Se trata de un cerdo ligeramente  caramelizado que se guisa en una reducción a base de caldo y salsa de soja. Es un plato que combina el dulce y el salado de maravilla, así que si os gusta experimentar con ese tipo de sabores, no dejéis de probar este. Este es un plato muy apreciado en mi casa, y la receta la he ido perfeccionando a lo largo del tiempo, después de probar varias y que ninguna me acabara de convencer.

Se sirve con una guarnición de arroz blanco de grano largo procedente de Tailandia, conocido como arroz Thai o arroz jazmín. Es muy aromático y pega con cualquier plato de pescado o carne; le da un toque especial. Además, el arroz es uno de los alimentos básicos de la dieta tailandesa, y de él obtienen su principal aporte de carbohidratos. Combinado con proteínas, como el cerdo en este caso, es un plato principal sano y equilibrado (Bueno, este en concreto lleva caramelo, pero os saltáis el postre y listo jaja). Y para los que aún piensan que el arroz engorda, sacaros ese mito de la cabeza!
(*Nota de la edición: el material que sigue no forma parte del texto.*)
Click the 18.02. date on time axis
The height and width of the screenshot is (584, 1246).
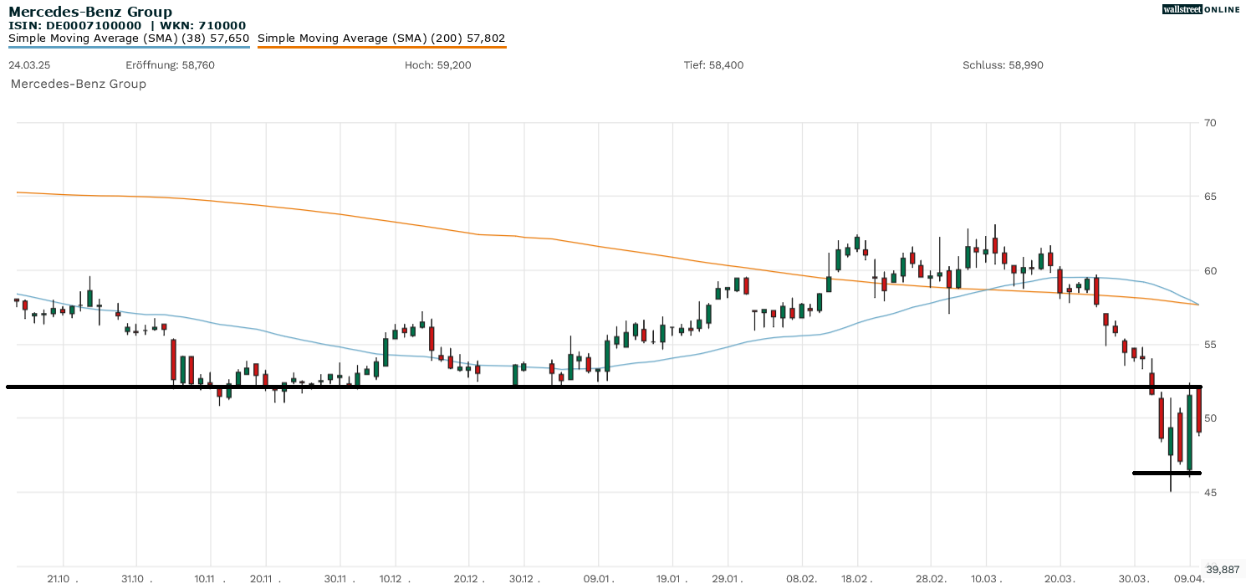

Por mi parte, soy una fan absoluta de la comida china, japonesa, tailandesa y vietnamita entre otras, y muchas veces me he sentido decepcionada por los restaurantes en los que he comido. Claro que puedo pagar un pastón y comer bien, seguro que encontraría mil recomendaciones en internet. Pero yo hablo de restaurantes asequibles, restaurantes para estudiantes como yo, que hacen malabares para ajustar el presupuesto cuando salen. Por eso acabé por lanzarme a la preparación casera. Y la verdad es que cuando decides experimentar con una cocina distinta a la que acostumbras, es increíble la de técnicas e ingredientes nuevos que descubres.

Últimamente, mis experimentos van de Sushi. Lo adoro, pero no me puedo permitir gastar 15 euros a cada vez que me apetece para además quedarme con hambre. Lo he preparado tres veces en casa hasta la fecha, y es mil veces más gratificante comerlo después. Además, le tengo echado el ojo a un curso genial que se hace aquí en Valencia, en concreto ESTE por si a alguien le pudiera interesar. Así que espero poder hablaros pronto de mi experiencia con estos pequeños bocados (los mejores bocados inventados jamás) y quizás animaros a prepararlos en casa.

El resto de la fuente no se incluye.